[Collected data entries]
★ ★ ★ ★ ★ ★ ★

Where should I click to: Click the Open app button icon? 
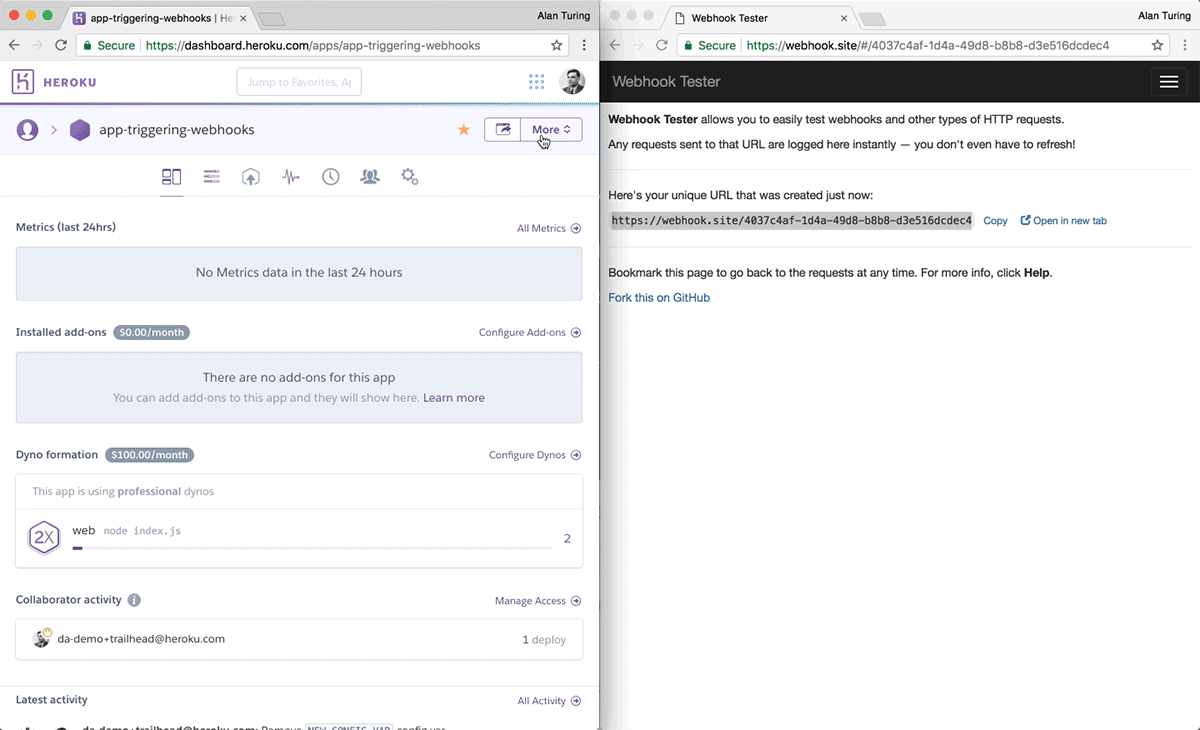coord(503,130)
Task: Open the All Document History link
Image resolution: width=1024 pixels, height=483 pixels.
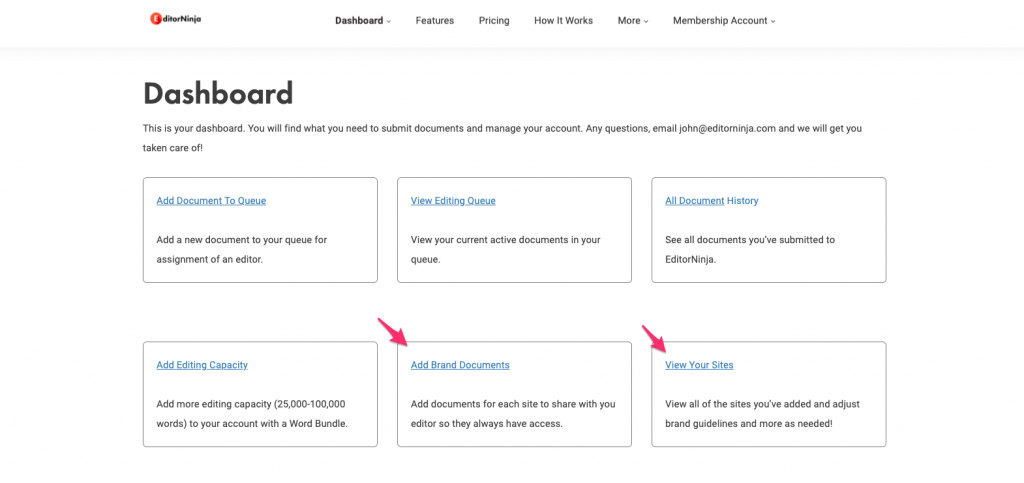Action: coord(711,201)
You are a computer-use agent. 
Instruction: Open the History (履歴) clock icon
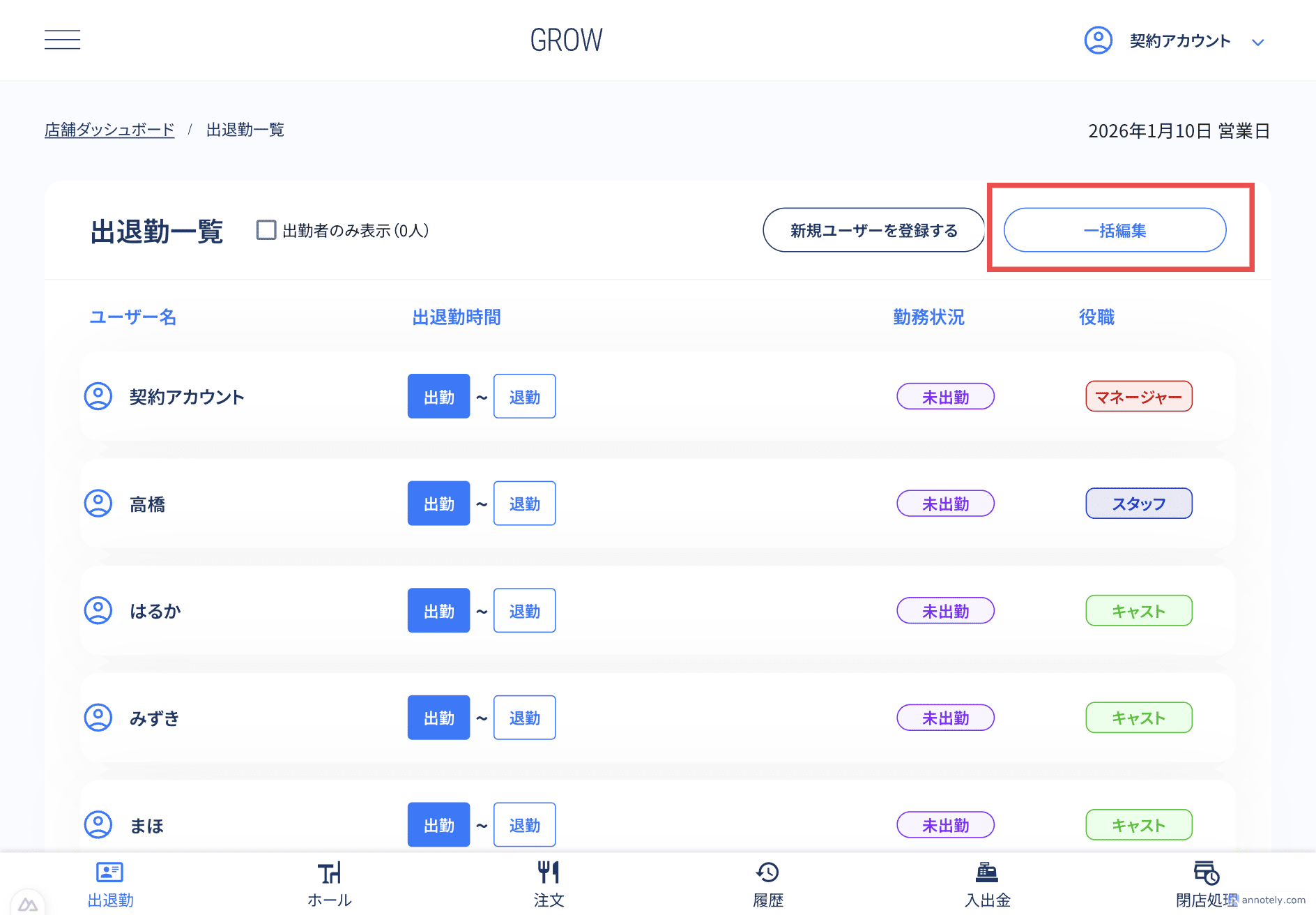click(x=767, y=873)
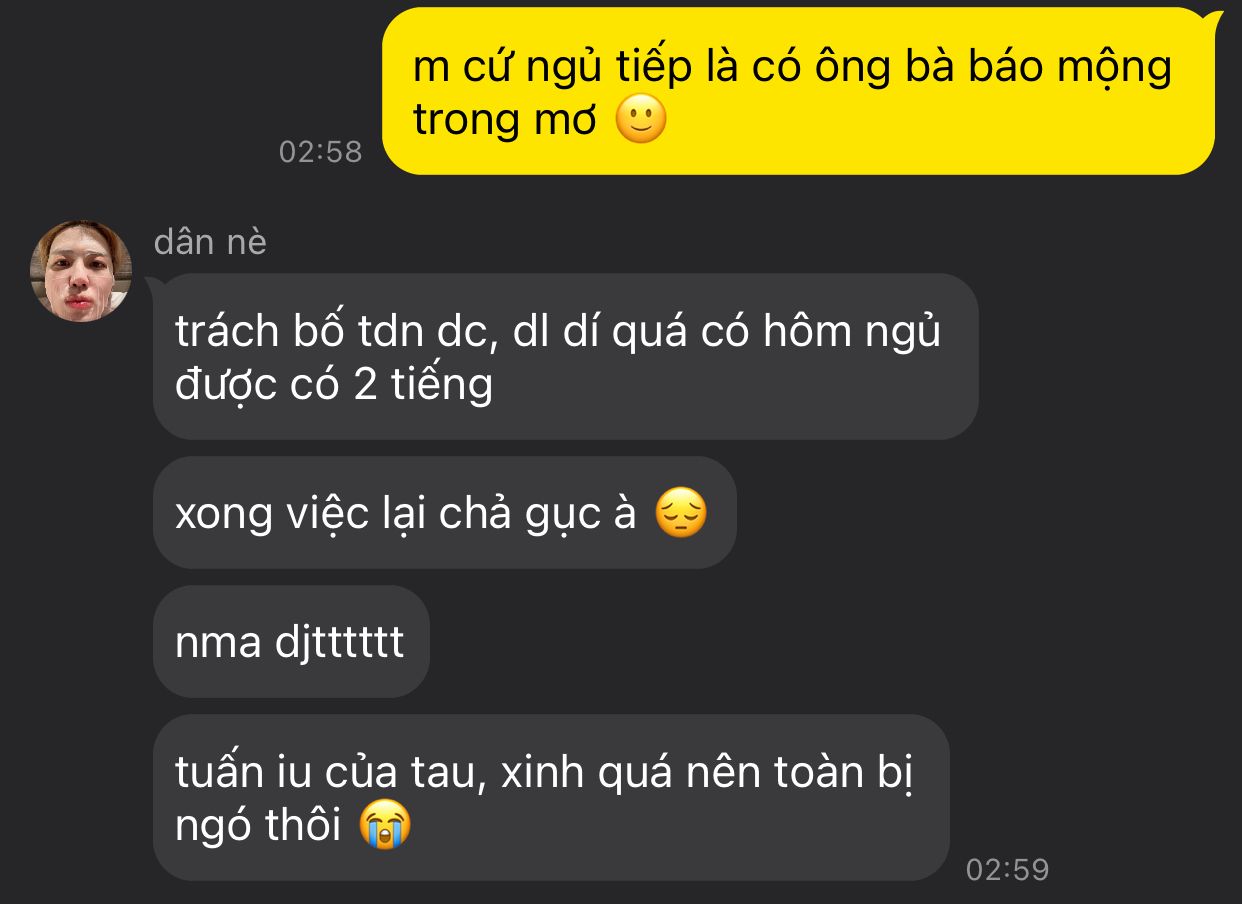
Task: Select the yellow outgoing message bubble
Action: [799, 91]

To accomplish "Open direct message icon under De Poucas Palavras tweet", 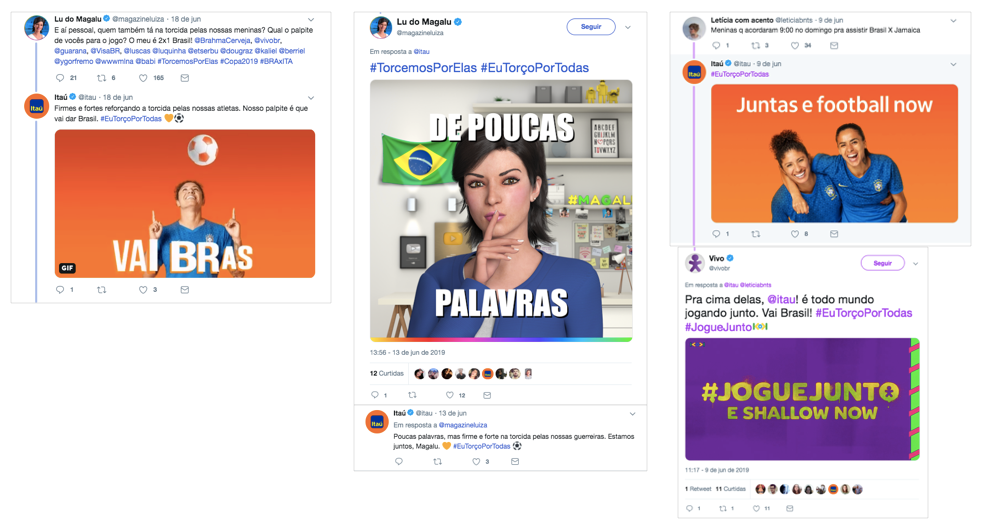I will 487,395.
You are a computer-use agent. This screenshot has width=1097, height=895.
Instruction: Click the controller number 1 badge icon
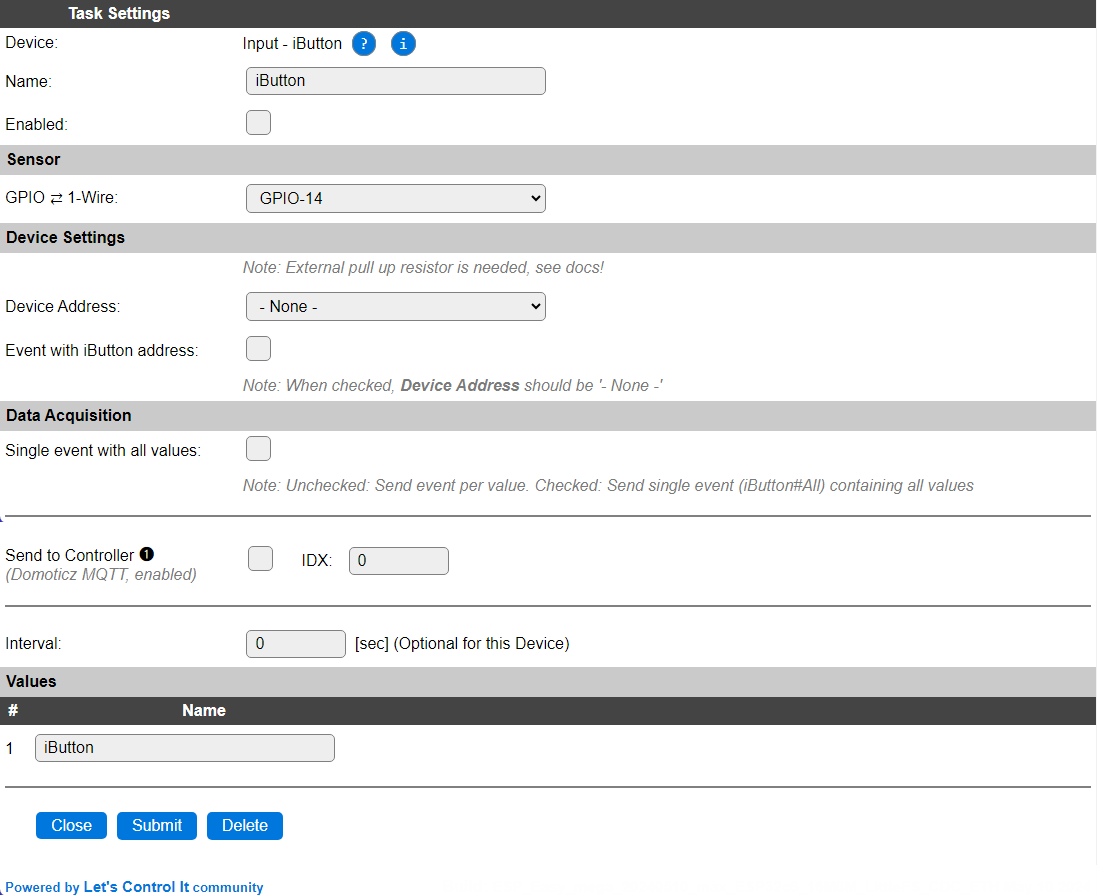(146, 554)
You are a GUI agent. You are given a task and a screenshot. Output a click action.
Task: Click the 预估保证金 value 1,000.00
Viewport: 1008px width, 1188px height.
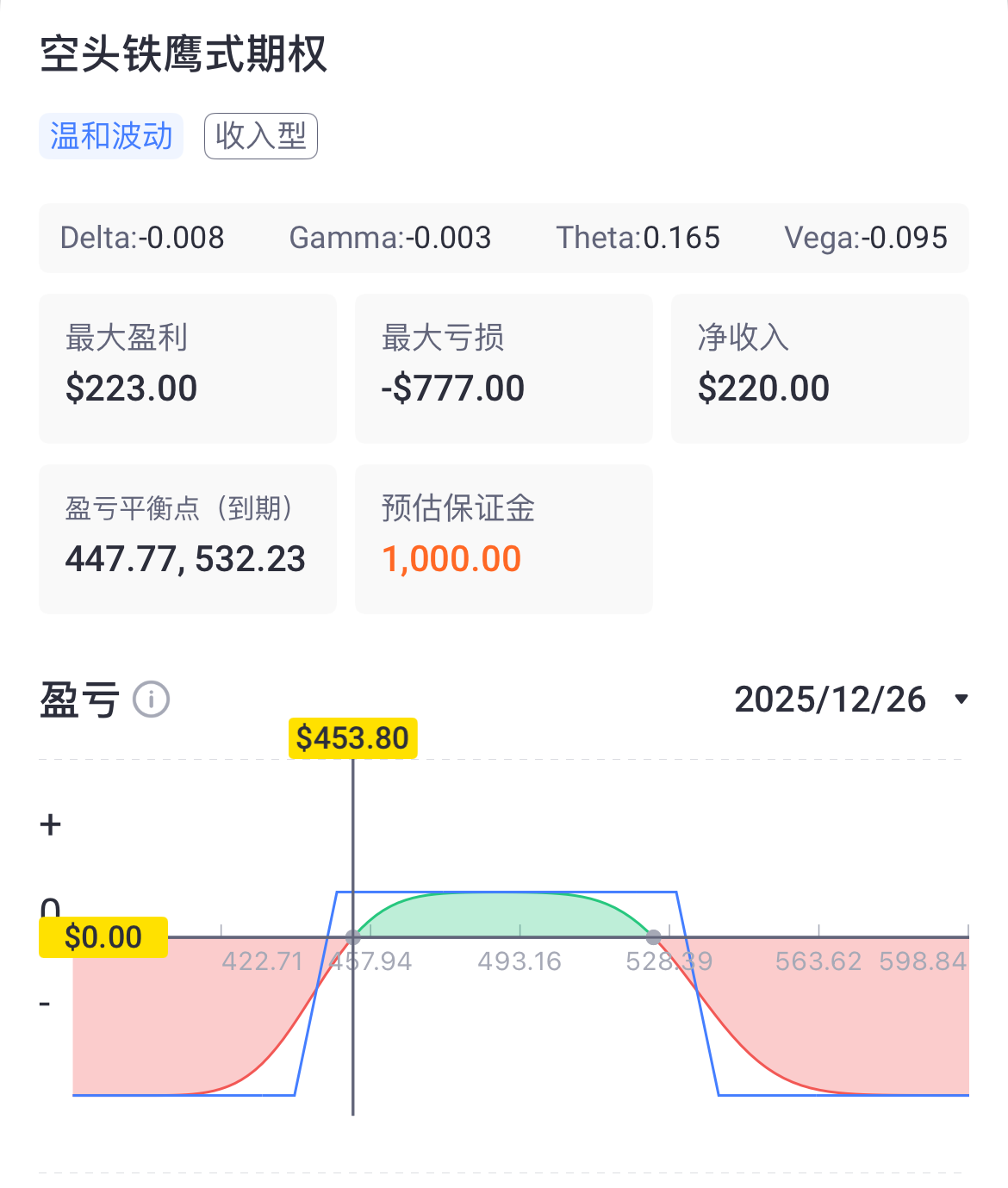click(x=452, y=558)
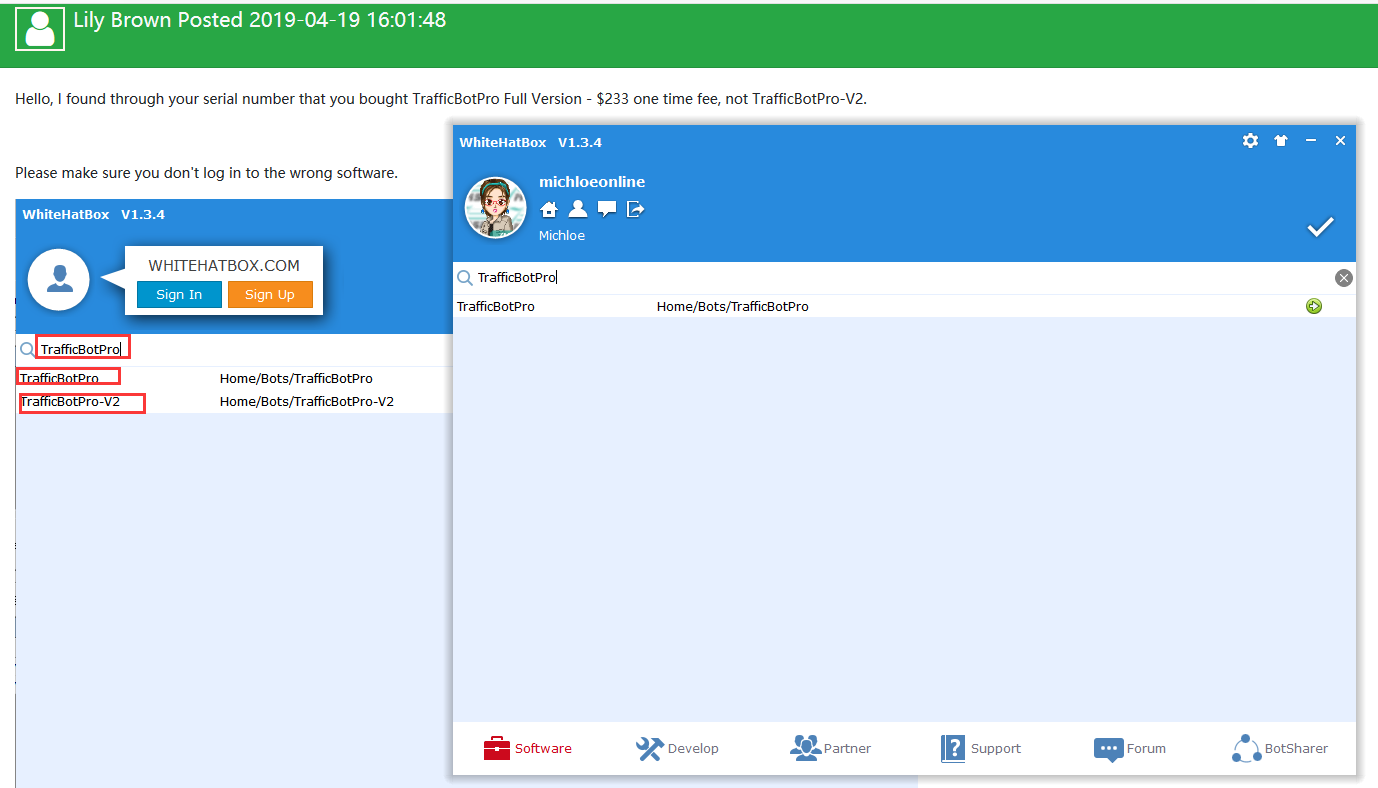
Task: Open the BotSharer tab
Action: (x=1280, y=748)
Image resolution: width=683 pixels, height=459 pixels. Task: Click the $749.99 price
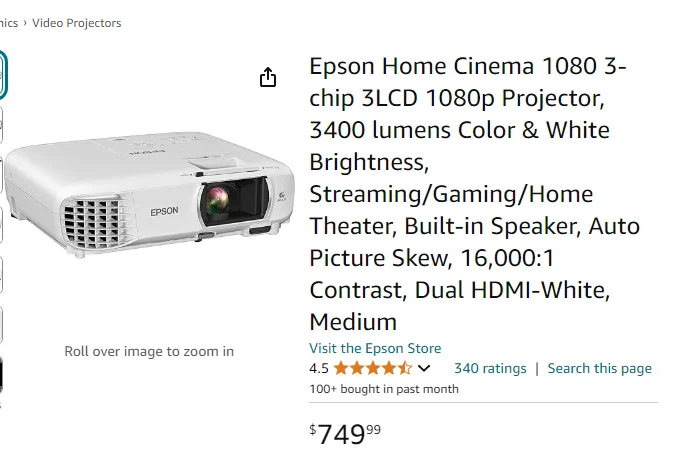pyautogui.click(x=346, y=433)
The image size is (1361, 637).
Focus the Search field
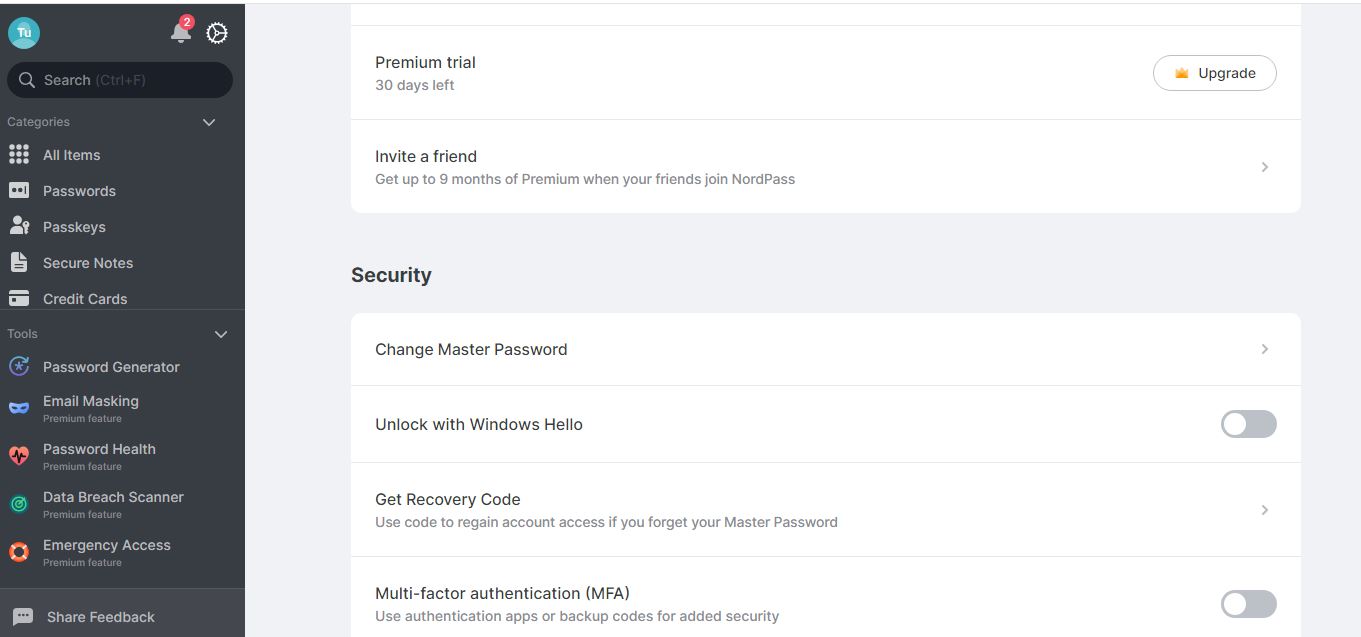click(x=120, y=80)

★ ★ ★ ★ ★ ★ ★

THE TASK: Extract each line holding the word "agent" from the records.

RESPONSE FOR THIS EXERCISE:
You are a computer-use agent. 
You are a computer-use agent. This screenshot has width=1097, height=895.
You are a GUI agent. You are given a task and a screenshot. Output a click action.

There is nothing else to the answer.